Una violenta lite tra due giovani coinquilini è stata interrotta dall’intervento della Polizia di Stato nel quartiere Cibali, a Catania, prima che la situazione potesse ulteriormente degenerare.
A chiamare ill Numero Unico di Emergenza 112, effettuata da uno dei due coinvolti, che ha segnalato di essere stato aggredito e colpito al volto e alla testa dal proprio coinquilino.
Sul posto sono intervenuti gli agenti della Squadra Volanti dell’Ufficio Prevenzione Generale e Soccorso Pubblico della Questura di Catania, che hanno trovato la vittima con evidenti ferite alla testa e ancora sanguinante. I poliziotti hanno immediatamente prestato i primi soccorsi e richiesto l’assistenza sanitaria.
Nel frattempo è stato individuato e bloccato l’altro coinquilino, un giovane di 25 anni originario di Siracusa, sottoposto ai controlli di rito.

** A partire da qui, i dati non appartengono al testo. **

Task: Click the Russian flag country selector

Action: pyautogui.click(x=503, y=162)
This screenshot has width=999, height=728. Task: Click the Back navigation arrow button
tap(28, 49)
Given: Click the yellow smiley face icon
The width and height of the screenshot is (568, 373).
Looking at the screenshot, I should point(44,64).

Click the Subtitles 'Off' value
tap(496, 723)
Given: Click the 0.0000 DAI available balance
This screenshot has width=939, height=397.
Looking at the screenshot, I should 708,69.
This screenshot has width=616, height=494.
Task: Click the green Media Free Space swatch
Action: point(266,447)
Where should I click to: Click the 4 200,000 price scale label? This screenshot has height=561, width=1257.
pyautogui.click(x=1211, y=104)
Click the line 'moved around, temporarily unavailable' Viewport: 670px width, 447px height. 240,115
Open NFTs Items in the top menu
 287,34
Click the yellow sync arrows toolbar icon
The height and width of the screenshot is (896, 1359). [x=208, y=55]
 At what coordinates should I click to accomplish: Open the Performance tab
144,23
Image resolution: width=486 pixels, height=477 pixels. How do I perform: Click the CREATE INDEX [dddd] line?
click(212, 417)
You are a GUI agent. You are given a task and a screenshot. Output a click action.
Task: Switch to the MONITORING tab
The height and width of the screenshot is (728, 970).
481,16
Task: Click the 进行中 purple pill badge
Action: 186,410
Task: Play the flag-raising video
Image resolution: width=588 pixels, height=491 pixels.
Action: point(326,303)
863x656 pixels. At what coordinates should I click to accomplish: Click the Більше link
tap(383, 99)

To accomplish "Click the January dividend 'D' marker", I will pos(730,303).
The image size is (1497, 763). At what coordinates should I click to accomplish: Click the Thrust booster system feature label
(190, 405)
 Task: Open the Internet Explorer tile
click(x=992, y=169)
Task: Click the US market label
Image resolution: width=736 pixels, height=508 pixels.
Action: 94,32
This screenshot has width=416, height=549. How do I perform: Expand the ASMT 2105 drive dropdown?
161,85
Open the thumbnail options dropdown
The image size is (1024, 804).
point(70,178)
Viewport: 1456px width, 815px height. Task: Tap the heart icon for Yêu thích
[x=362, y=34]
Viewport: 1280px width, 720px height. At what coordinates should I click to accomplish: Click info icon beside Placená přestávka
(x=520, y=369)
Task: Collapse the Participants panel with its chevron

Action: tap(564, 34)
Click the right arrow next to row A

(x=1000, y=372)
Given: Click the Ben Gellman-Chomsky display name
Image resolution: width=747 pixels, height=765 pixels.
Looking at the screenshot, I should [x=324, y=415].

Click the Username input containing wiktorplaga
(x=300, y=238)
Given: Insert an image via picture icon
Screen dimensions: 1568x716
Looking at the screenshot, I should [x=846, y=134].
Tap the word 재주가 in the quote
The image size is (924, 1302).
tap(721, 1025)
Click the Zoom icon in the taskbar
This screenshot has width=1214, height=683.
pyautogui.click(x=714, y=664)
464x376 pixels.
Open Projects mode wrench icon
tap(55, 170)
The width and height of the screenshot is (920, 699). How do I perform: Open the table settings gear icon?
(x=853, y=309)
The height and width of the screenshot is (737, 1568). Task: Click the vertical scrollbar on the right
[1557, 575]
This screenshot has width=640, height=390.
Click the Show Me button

Secondo la ricostruzione fornita dalla persona ferita, l’aggressione sarebbe scaturita da incomprensioni legate alla gestione degli spazi comuni dell’abitazione. In particolare, al centro della disputa vi sarebbe stato l’utilizzo della cucina, che il venticinquenne avrebbe impiegato per studiare, limitando l’accesso agli altri coinquilini.
La discussione sarebbe poi degenerata fino all’aggressione fisica, durante la quale il giovane avrebbe colpito il coinquilino con una pentola in acciaio.
La vittima è stata accompagnata in ospedale per le cure del caso, mentre l’aggressore è stato denunciato all’Autorità Giudiziaria per il reato di lesioni personali, ferma restando la presunzione di innocenza fino a sentenza definitiva.